## Exercise details
All that is wanted is a word-for-word copy of the data from its first line to the line containing "1568x670 pixels.", both included.

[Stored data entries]
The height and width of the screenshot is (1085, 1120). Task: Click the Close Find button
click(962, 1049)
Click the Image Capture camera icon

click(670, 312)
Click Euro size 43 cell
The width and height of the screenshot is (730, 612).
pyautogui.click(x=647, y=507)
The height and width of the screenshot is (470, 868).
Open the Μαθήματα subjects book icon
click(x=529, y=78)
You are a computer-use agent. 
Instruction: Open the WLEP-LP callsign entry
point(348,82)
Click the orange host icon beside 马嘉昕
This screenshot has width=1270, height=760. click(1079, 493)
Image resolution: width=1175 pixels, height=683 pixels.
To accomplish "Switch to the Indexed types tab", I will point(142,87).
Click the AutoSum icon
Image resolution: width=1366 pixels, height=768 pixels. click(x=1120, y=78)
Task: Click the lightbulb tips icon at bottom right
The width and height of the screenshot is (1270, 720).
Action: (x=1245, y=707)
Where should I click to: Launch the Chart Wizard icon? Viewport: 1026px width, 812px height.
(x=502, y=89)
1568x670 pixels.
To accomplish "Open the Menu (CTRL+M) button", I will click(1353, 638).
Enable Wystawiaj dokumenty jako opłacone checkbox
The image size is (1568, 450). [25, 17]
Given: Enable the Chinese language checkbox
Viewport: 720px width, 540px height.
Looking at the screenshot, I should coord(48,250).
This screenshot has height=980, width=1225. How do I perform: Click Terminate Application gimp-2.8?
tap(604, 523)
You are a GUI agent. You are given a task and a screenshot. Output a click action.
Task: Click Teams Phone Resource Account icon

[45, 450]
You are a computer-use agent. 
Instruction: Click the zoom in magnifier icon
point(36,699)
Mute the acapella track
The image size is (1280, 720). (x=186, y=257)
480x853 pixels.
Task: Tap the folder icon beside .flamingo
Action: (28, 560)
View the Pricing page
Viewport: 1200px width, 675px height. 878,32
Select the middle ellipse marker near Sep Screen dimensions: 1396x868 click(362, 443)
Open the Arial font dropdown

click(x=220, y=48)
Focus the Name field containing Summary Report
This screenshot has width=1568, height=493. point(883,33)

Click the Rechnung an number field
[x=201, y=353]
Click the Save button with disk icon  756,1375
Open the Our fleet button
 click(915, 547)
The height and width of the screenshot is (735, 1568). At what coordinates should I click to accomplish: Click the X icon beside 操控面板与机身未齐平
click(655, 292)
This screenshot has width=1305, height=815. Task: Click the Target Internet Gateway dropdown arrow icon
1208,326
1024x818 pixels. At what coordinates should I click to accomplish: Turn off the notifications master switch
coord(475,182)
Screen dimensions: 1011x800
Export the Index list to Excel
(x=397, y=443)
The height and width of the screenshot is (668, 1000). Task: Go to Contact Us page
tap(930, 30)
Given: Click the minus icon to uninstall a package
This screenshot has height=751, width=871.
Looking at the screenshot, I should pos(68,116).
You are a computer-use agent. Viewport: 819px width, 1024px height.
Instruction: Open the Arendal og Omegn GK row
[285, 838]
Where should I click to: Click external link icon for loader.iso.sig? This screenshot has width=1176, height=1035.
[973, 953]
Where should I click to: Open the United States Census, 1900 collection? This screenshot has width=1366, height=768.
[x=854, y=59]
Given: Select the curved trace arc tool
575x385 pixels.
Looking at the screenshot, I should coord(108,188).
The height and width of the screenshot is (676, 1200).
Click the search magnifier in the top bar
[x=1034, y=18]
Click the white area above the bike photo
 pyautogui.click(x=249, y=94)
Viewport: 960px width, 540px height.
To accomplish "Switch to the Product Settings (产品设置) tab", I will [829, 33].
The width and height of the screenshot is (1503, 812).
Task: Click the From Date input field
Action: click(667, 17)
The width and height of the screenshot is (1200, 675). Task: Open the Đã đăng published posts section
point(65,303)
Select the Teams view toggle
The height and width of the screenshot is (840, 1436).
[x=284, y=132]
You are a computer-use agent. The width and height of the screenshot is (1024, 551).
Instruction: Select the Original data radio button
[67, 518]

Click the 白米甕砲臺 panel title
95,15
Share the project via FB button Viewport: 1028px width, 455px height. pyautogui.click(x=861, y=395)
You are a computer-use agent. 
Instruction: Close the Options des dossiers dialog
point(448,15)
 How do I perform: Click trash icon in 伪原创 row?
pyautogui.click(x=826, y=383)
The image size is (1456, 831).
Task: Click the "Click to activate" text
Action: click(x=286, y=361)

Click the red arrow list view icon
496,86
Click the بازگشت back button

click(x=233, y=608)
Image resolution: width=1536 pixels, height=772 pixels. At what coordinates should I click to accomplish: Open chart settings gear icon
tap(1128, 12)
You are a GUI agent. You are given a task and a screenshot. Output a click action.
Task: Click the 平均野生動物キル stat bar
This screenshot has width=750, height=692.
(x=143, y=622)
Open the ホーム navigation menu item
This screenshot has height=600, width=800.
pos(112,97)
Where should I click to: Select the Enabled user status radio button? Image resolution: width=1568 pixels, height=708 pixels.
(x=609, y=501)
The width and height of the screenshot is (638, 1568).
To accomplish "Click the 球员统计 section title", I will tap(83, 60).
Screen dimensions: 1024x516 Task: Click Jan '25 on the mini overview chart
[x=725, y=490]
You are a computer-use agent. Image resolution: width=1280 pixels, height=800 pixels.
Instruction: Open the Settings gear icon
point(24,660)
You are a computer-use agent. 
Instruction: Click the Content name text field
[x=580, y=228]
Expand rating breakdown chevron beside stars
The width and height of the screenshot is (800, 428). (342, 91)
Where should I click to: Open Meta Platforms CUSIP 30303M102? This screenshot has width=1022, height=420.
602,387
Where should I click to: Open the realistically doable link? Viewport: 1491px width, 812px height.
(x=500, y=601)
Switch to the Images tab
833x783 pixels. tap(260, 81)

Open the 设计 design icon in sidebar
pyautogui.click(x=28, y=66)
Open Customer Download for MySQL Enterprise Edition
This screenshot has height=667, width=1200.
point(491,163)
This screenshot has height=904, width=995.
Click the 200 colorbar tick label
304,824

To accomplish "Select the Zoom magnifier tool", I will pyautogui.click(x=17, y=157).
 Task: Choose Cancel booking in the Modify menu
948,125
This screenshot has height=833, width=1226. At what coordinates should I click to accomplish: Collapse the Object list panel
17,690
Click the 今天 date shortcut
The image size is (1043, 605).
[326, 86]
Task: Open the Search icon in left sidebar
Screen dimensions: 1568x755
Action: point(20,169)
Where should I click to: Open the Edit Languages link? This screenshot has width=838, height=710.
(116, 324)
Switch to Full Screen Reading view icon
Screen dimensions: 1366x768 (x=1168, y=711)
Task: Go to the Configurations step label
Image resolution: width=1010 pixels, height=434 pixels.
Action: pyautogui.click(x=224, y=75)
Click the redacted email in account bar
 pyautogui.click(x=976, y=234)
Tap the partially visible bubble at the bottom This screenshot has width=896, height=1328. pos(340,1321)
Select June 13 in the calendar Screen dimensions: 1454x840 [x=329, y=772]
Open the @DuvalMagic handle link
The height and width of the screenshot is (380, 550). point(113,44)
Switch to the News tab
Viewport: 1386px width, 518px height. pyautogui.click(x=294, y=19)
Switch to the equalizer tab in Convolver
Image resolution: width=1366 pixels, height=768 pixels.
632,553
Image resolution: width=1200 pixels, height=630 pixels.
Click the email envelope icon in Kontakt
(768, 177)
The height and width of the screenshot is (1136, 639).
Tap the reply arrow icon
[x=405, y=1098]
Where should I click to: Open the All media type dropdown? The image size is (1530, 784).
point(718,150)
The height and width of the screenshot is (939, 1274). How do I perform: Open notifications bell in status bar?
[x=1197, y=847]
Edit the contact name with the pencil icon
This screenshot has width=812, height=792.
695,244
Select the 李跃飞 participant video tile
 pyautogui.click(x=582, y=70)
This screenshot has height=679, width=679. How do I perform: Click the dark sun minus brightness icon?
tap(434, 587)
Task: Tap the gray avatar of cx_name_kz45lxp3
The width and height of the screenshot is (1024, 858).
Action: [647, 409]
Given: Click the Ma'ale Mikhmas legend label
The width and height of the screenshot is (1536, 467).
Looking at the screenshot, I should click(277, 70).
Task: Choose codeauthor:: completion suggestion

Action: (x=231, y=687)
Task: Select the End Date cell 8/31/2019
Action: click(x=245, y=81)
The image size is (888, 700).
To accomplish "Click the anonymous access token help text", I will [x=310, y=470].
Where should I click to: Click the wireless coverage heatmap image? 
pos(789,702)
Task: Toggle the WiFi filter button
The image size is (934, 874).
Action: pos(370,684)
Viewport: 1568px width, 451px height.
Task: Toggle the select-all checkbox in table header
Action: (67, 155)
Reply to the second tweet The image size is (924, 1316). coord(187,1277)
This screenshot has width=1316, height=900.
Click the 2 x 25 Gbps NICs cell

## Written response
The height and width of the screenshot is (1085, 1120). Task: Click the Close Find button
click(962, 1049)
Click the Image Capture camera icon

click(670, 312)
Click Euro size 43 cell
The width and height of the screenshot is (730, 612).
pyautogui.click(x=647, y=507)
The height and width of the screenshot is (470, 868).
Open the Μαθήματα subjects book icon
click(x=529, y=78)
You are a computer-use agent. 
Instruction: Open the WLEP-LP callsign entry
point(348,82)
Click the orange host icon beside 马嘉昕
This screenshot has width=1270, height=760. click(1079, 493)
Image resolution: width=1175 pixels, height=683 pixels.
To accomplish "Switch to the Indexed types tab", I will point(142,87).
Click the AutoSum icon
Image resolution: width=1366 pixels, height=768 pixels. click(x=1120, y=78)
Task: Click the lightbulb tips icon at bottom right
The width and height of the screenshot is (1270, 720).
Action: (x=1245, y=707)
Where should I click to: Launch the Chart Wizard icon? Viewport: 1026px width, 812px height.
(x=502, y=89)
1568x670 pixels.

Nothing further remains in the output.